=== What is being asked ===
Write out every line of the records below word for word, leaving the pictures out.

=== Provided material ===
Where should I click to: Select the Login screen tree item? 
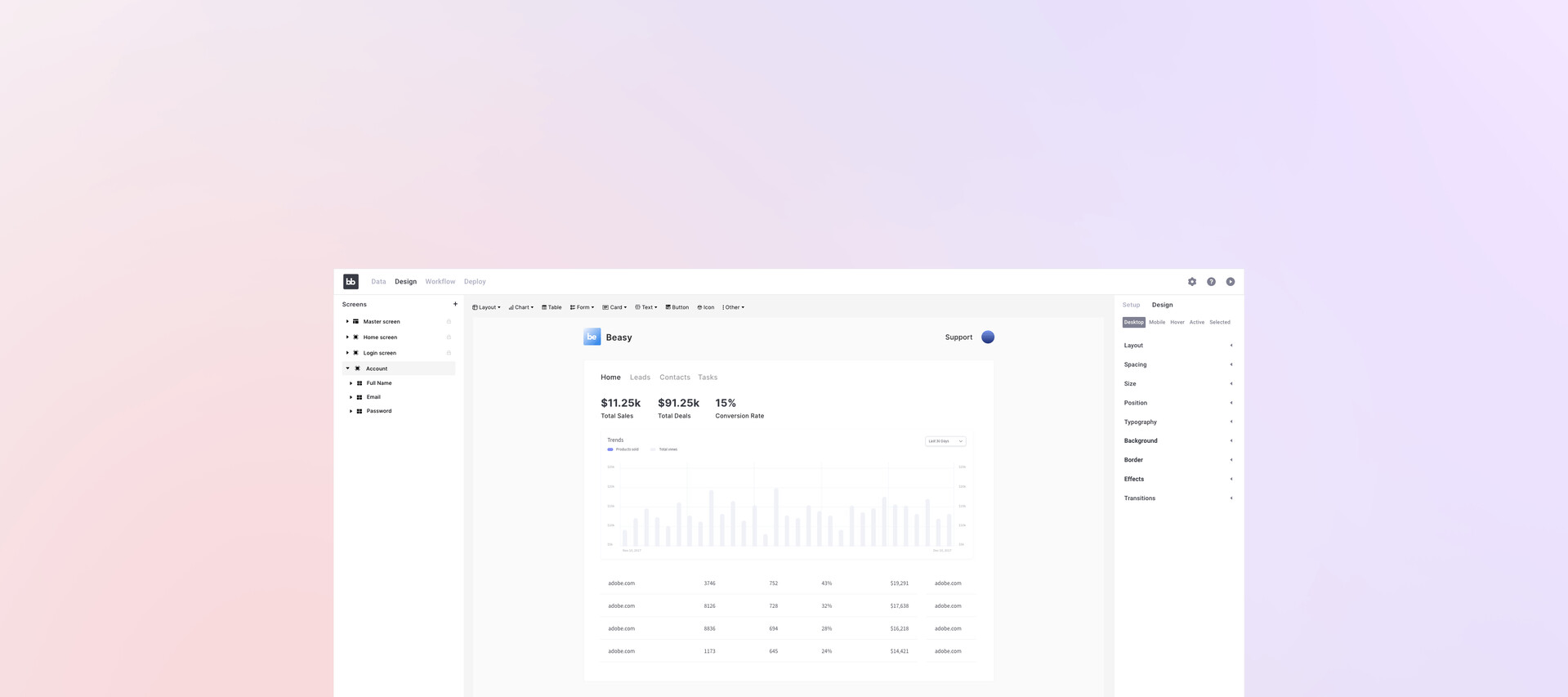[x=380, y=353]
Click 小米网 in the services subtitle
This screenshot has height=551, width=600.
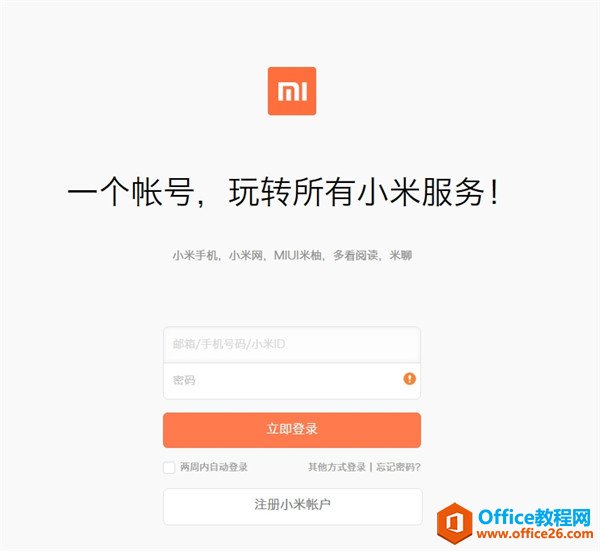click(245, 255)
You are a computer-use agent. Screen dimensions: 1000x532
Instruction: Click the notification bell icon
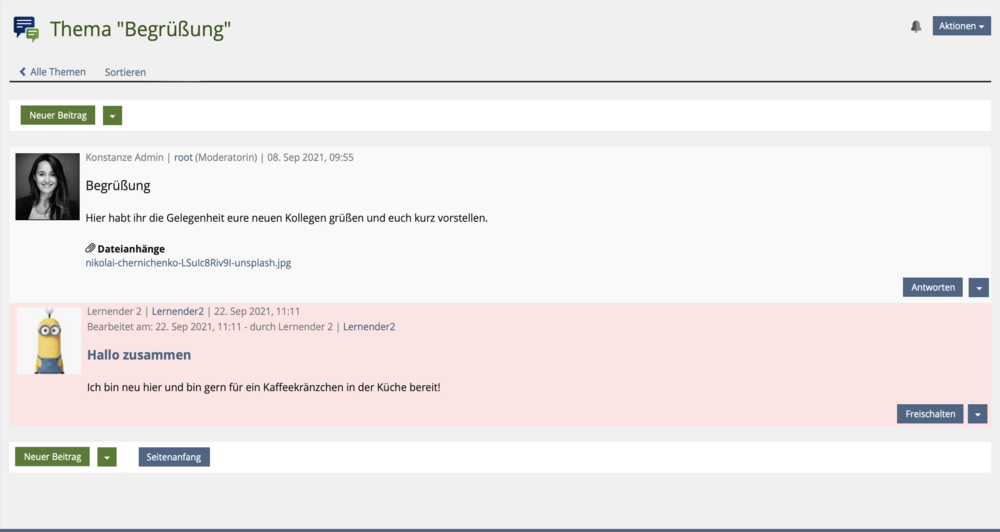[x=915, y=26]
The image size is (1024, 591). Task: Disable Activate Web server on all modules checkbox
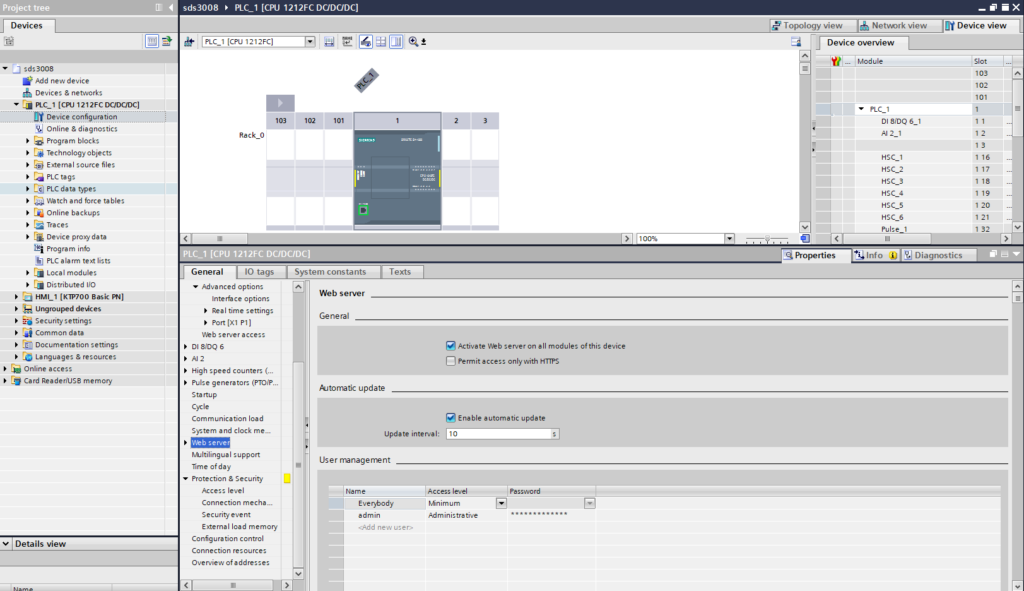pyautogui.click(x=451, y=346)
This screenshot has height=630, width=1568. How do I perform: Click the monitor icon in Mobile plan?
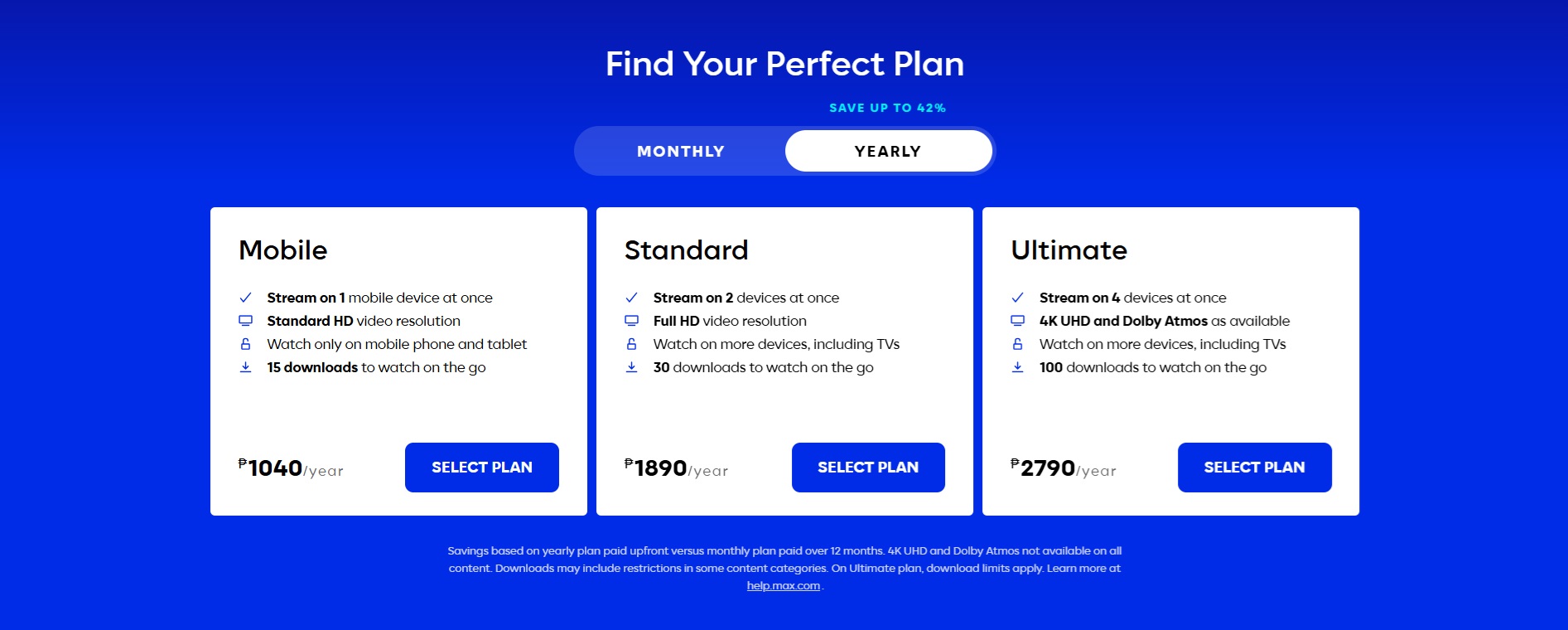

=== Exercise answer ===
Where should I click to: Select the Login screen tree item? 
[x=380, y=353]
Click 小米网 in the services subtitle
This screenshot has height=551, width=600.
click(245, 255)
You are a computer-use agent. Screen dimensions: 1000x532
Instruction: Click the notification bell icon
[x=915, y=26]
The image size is (1024, 591). Task: Disable Activate Web server on all modules checkbox
pyautogui.click(x=451, y=346)
This screenshot has height=630, width=1568. How do I perform: Click the monitor icon in Mobile plan?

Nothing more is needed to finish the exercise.